LOS ANGELES (KABC) -- Treating war injuries requires special medical care, and one way America's wounded warriors are getting the treatment they need is with UCLA's Operation Mend.
Retired Air Force Staff Sgt. Brian Schiefer handles himself quite well in a wheelchair, but says most of the time, he's in a lot of pain. In 2008, the 31-year-old was training for his third deployment to Iraq and Afghanistan when the Humvee he was riding in flipped over.
"I broke two ribs, cracked my sternum, broke my shoulder, fractured my skull, severed a nerve in my eye, and tore some ligaments in both shoulders," said Schiefer.
Schiefer fractured his spine in four places. He survived numerous close calls and complicated surgeries. But shoulder, back, migraine and nerve pain continue to plague him.

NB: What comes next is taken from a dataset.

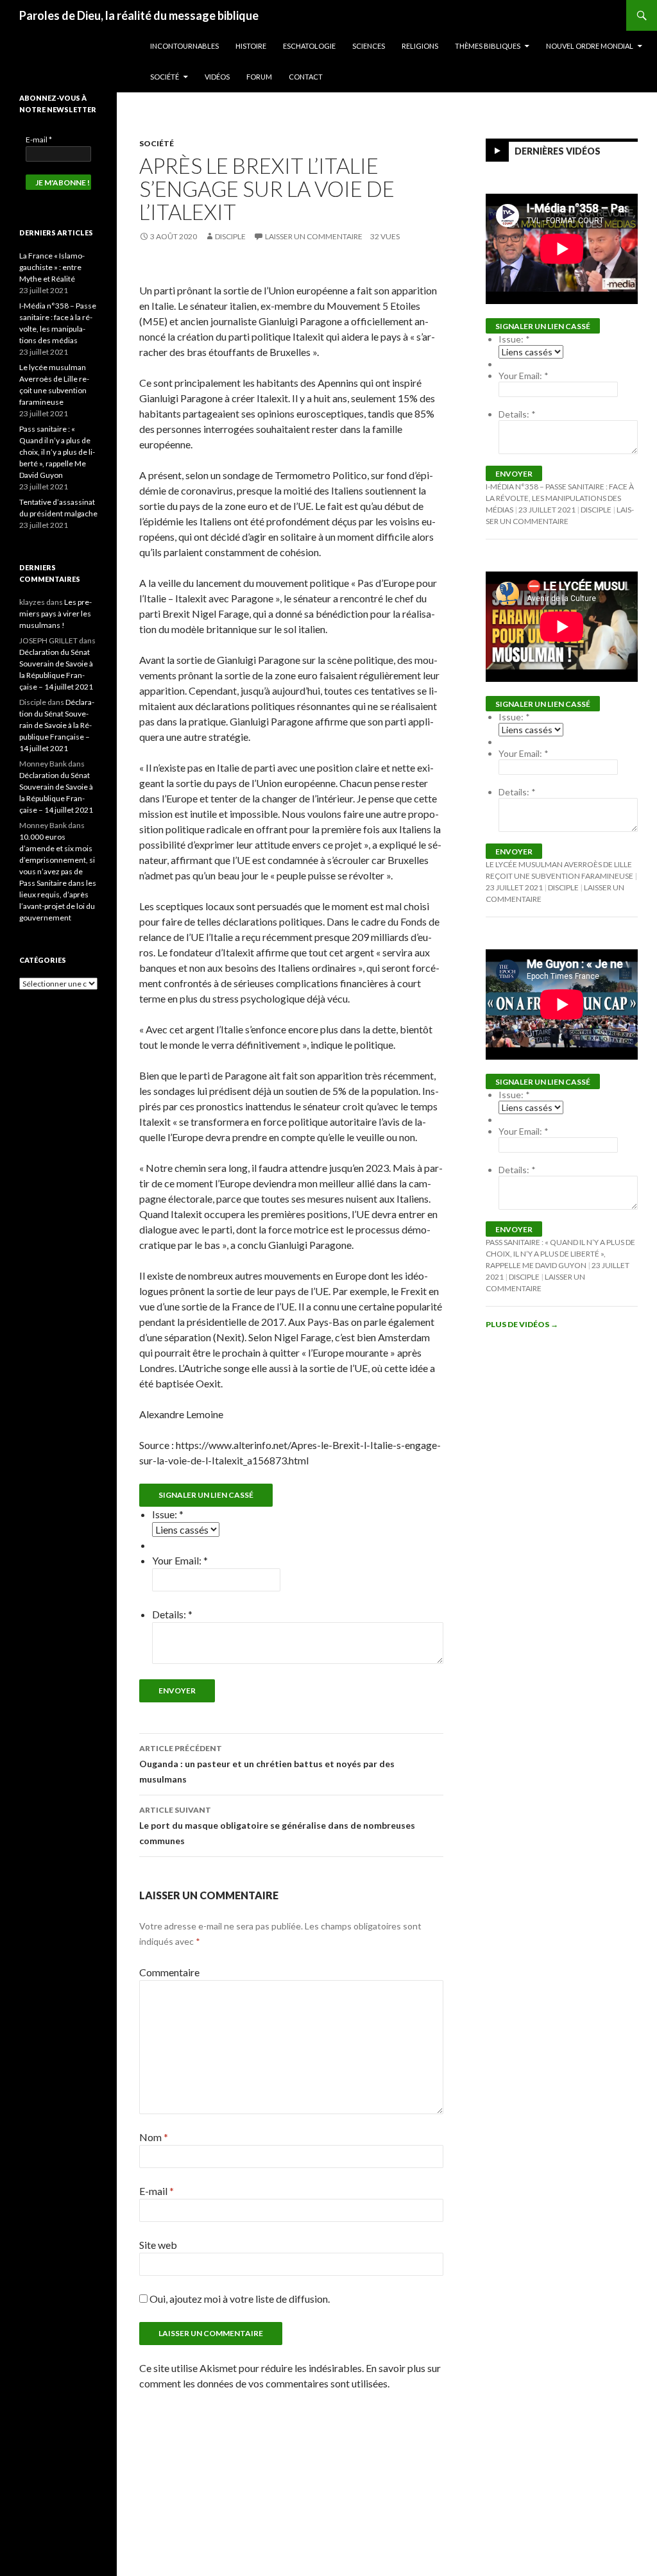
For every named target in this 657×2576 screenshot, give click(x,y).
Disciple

In his home state of Florida, he couldn't get the all-inclusive help he needed. That's when he learned about Operation Mend -- a collaboration between the Ronald Reagan UCLA Medical Center and the military.

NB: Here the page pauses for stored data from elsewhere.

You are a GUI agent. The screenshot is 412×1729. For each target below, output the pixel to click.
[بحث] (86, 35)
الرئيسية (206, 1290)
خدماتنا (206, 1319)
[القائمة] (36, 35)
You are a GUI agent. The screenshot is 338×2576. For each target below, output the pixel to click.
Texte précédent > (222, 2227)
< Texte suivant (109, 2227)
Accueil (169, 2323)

"Once the wounded warriors came to UCLA, we started noticing they had other injuries, such as orthopedic injuries, and that's how I got involved," said Dr. Sharon Hame with Operation Mend.
When you have multiple or poly-traumatic injuries, as Schiefer does, it helps to have a comprehensive team made up of doctors from various specialties treating you all at once. Through Operation Mend, families of wounded warriors also get support.

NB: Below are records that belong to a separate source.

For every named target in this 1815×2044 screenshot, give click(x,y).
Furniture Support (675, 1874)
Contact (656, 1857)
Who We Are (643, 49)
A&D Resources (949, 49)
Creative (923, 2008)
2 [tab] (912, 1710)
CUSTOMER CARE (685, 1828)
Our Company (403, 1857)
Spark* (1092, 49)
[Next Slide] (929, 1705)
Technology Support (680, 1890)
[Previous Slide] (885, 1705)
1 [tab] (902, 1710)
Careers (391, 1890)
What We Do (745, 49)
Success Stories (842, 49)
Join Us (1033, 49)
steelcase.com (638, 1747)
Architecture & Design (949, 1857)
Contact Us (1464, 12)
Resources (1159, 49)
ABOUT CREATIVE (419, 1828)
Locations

"We get to treat not only them, but their family members as well, and make sure that they're really getting all aspects of their life taken care of," said Hame. "The warriors that we treat are really special and they deserve this care."
Schiefer hopes with the help of Operation Mend, he'll get back to living a full healthy life.
"There is no cure for paralysis, but, you know, it's just the day-to-day stuff, even not dealing with the pain and the nuances that that brings," he said.
Operation Mend used to only accept veterans of Iraq and Afghanistan. It now has expanded to accept post-9/11 service members.